◆ What needs to be done: Every record that follows must be duplicated exactly, with images left out.

◆ Data shown:
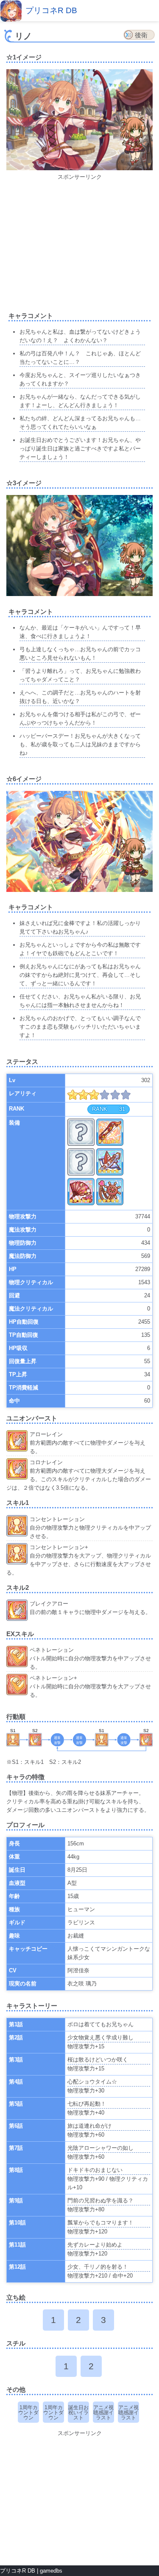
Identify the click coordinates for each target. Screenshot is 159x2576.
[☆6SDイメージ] (133, 862)
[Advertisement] (79, 240)
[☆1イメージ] (79, 168)
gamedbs (51, 2571)
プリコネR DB (51, 10)
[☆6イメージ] (79, 890)
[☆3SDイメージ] (133, 568)
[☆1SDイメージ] (133, 143)
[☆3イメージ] (79, 594)
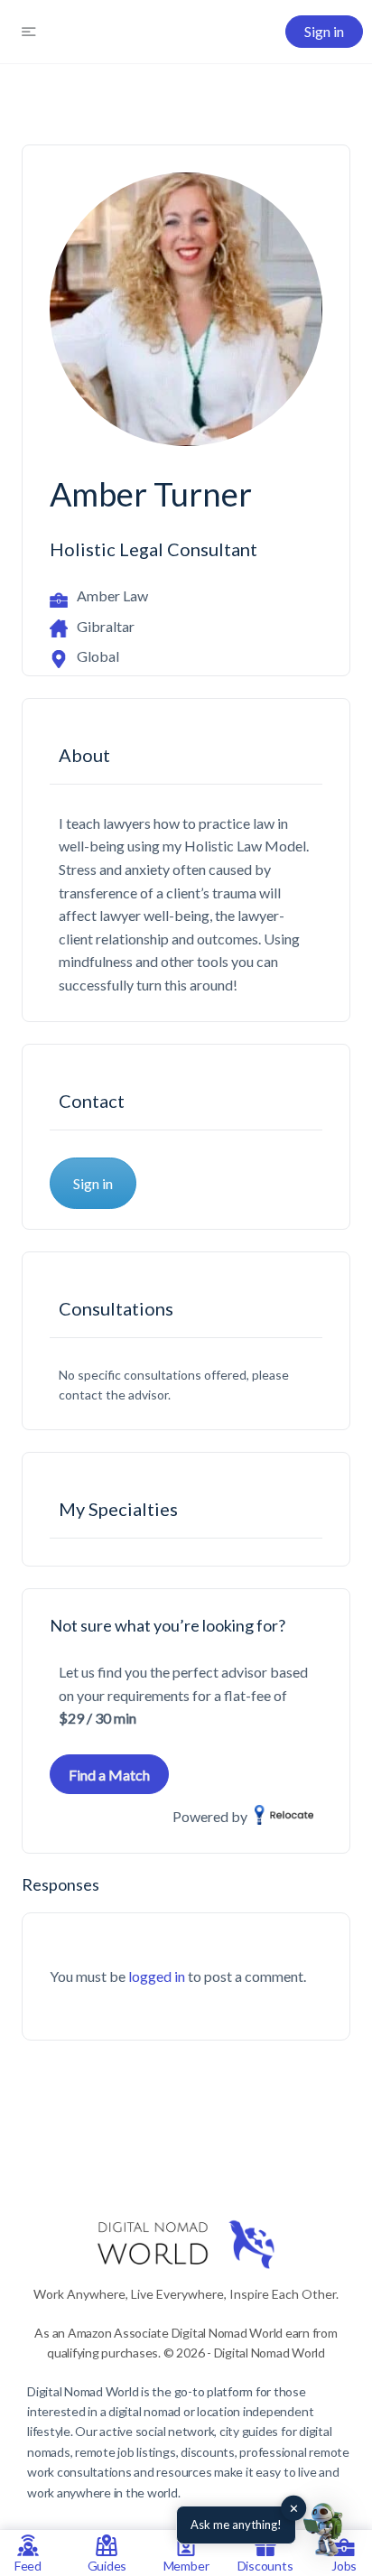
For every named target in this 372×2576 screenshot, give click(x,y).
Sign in (324, 31)
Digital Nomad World (82, 2391)
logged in (156, 1976)
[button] (325, 2529)
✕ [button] (294, 2508)
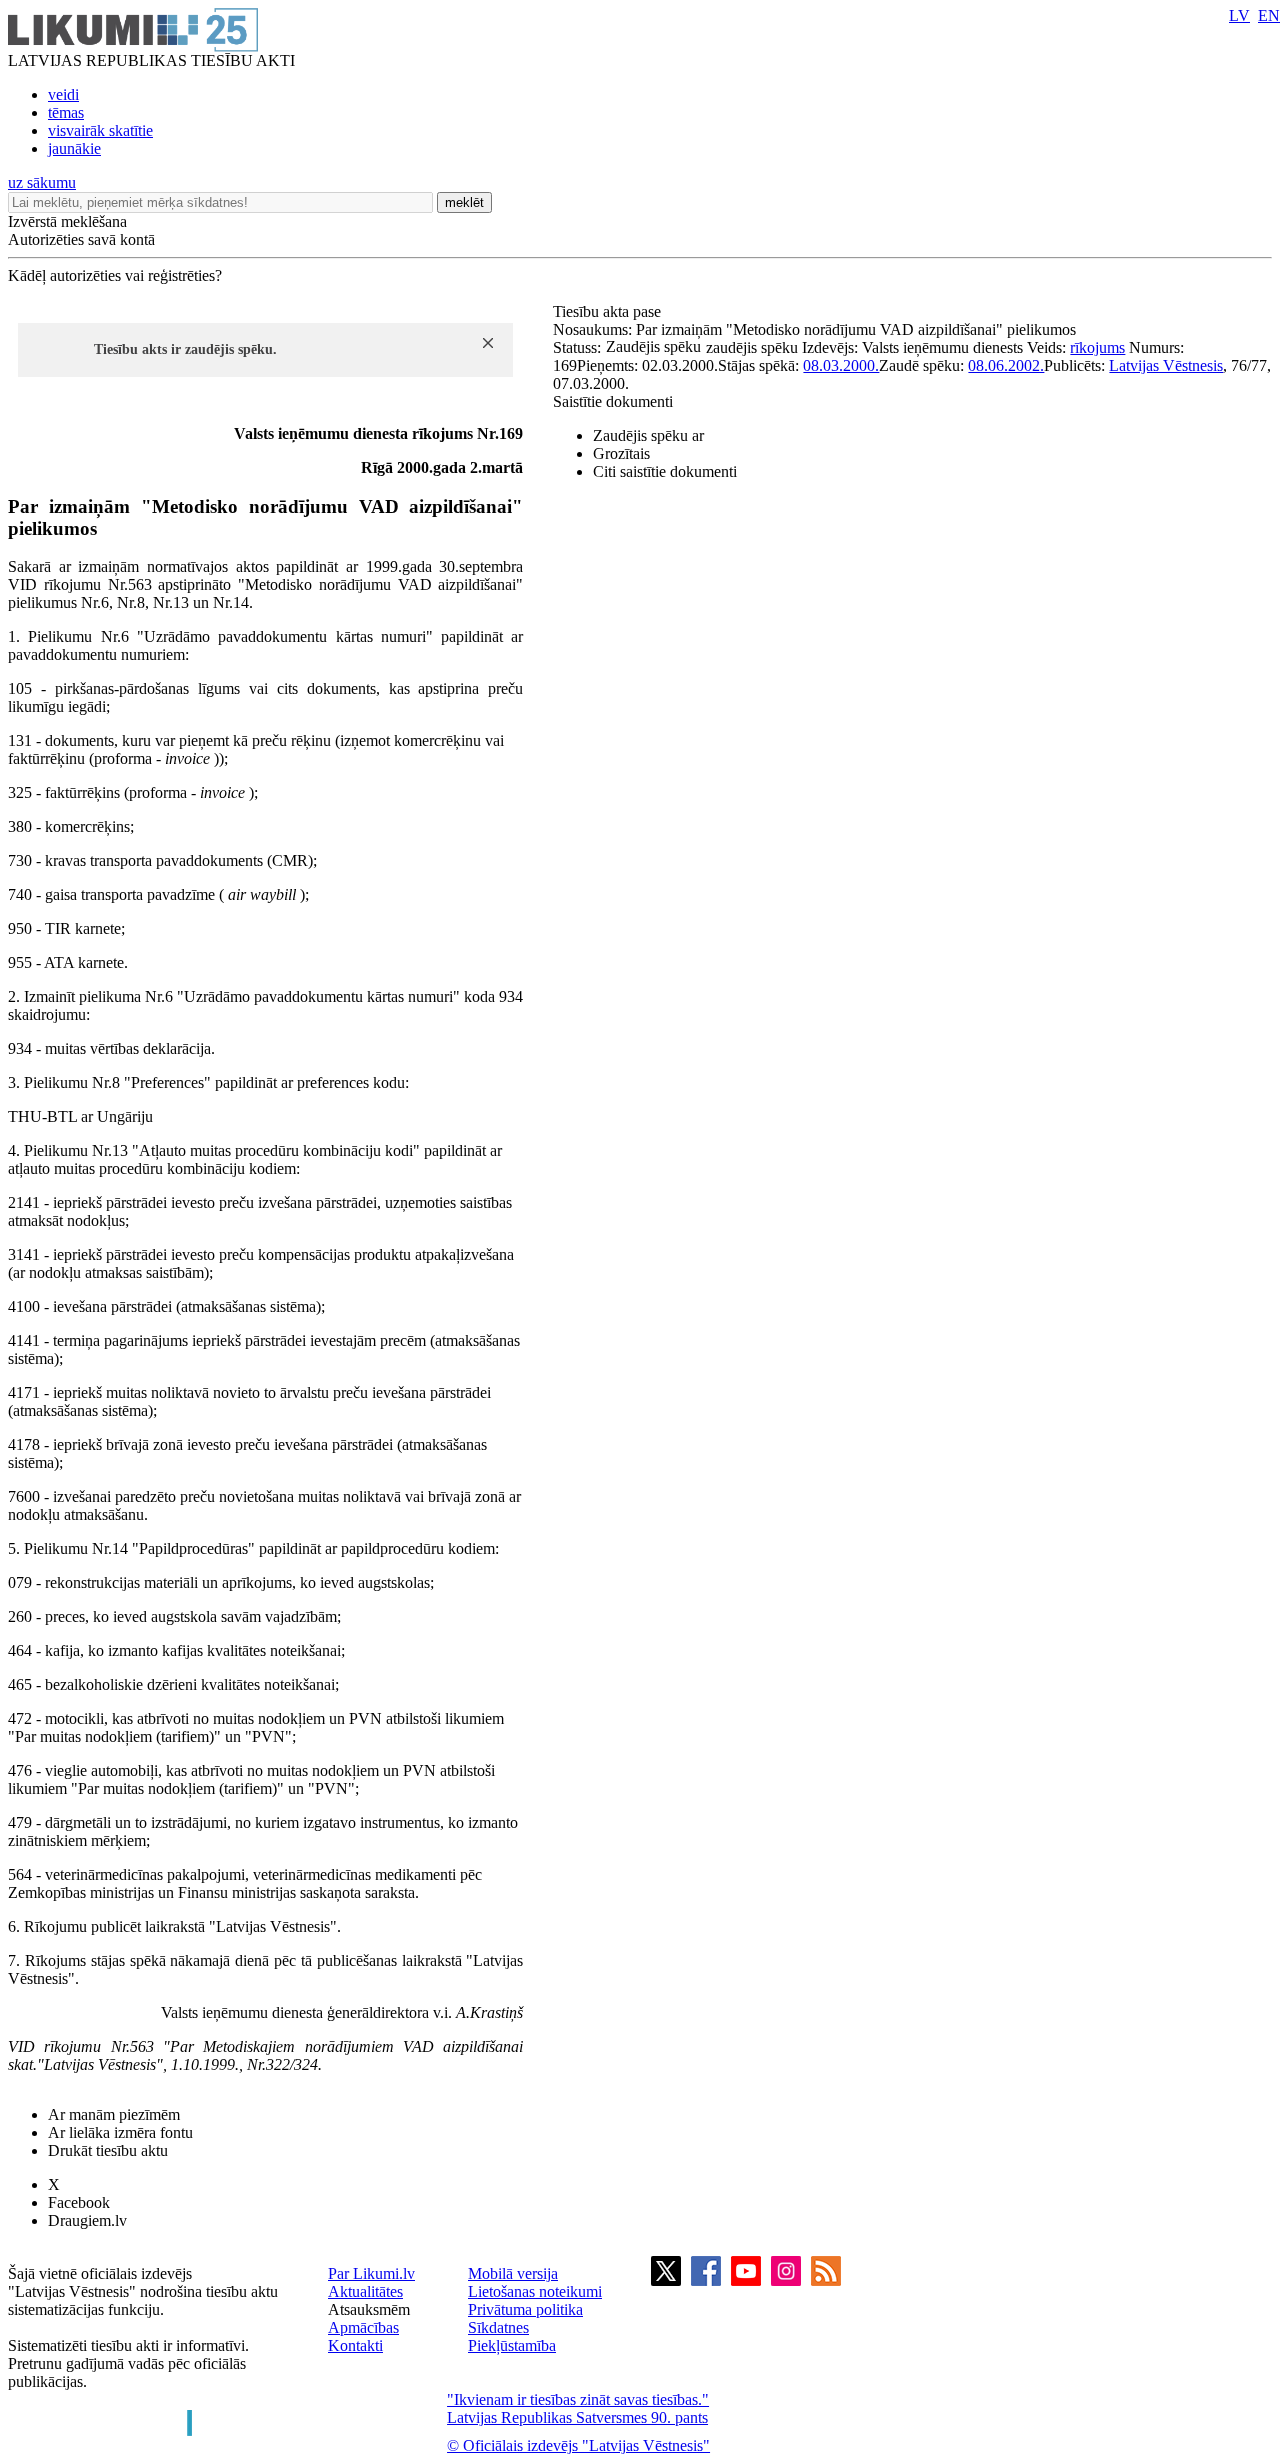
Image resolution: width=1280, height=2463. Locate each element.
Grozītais (621, 453)
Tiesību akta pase (609, 311)
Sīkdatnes (498, 2327)
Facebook (79, 2202)
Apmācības (363, 2327)
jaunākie (74, 148)
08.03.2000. (841, 365)
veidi (63, 94)
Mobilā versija (513, 2273)
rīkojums (1097, 347)
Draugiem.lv (87, 2220)
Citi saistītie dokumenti (665, 471)
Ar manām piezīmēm (114, 2114)
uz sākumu (42, 182)
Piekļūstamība (512, 2345)
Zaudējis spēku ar (648, 435)
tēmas (66, 112)
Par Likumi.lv (371, 2273)
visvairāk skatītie (100, 130)
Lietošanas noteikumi (535, 2291)
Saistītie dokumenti (613, 401)
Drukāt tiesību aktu (108, 2150)
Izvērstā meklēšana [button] (67, 221)
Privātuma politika (525, 2309)
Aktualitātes (365, 2291)
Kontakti (355, 2345)
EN (1269, 15)
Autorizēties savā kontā (81, 239)
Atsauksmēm (369, 2309)
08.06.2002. (1006, 365)
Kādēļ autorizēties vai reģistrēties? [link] (115, 275)
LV (1239, 15)
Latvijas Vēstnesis (1166, 365)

◆ Written solution:
Identify the click coordinates for each target. Screenshot is 159x2576.
[☆6SDイメージ] (133, 862)
[Advertisement] (79, 240)
[☆1イメージ] (79, 168)
gamedbs (51, 2571)
プリコネR DB (51, 10)
[☆6イメージ] (79, 890)
[☆3SDイメージ] (133, 568)
[☆1SDイメージ] (133, 143)
[☆3イメージ] (79, 594)
For every named target in this 372×2576 screenshot, give click(x,y).
Sign in (324, 31)
Digital Nomad World (82, 2391)
logged in (156, 1976)
[button] (325, 2529)
✕ [button] (294, 2508)
Image resolution: width=1280, height=2463. Locate each element.
Grozītais (621, 453)
Tiesību akta pase (609, 311)
Sīkdatnes (498, 2327)
Facebook (79, 2202)
Apmācības (363, 2327)
jaunākie (74, 148)
08.03.2000. (841, 365)
veidi (63, 94)
Mobilā versija (513, 2273)
rīkojums (1097, 347)
Draugiem.lv (87, 2220)
Citi saistītie dokumenti (665, 471)
Ar manām piezīmēm (114, 2114)
uz sākumu (42, 182)
Piekļūstamība (512, 2345)
Zaudējis spēku ar (648, 435)
tēmas (66, 112)
Par Likumi.lv (371, 2273)
visvairāk skatītie (100, 130)
Lietošanas noteikumi (535, 2291)
Saistītie dokumenti (613, 401)
Drukāt tiesību aktu (108, 2150)
Izvērstā meklēšana [button] (67, 221)
Privātuma politika (525, 2309)
Aktualitātes (365, 2291)
Kontakti (355, 2345)
EN (1269, 15)
Autorizēties savā kontā (81, 239)
Atsauksmēm (369, 2309)
08.06.2002. (1006, 365)
Kādēļ autorizēties vai reģistrēties? [link] (115, 275)
LV (1239, 15)
Latvijas Vēstnesis (1166, 365)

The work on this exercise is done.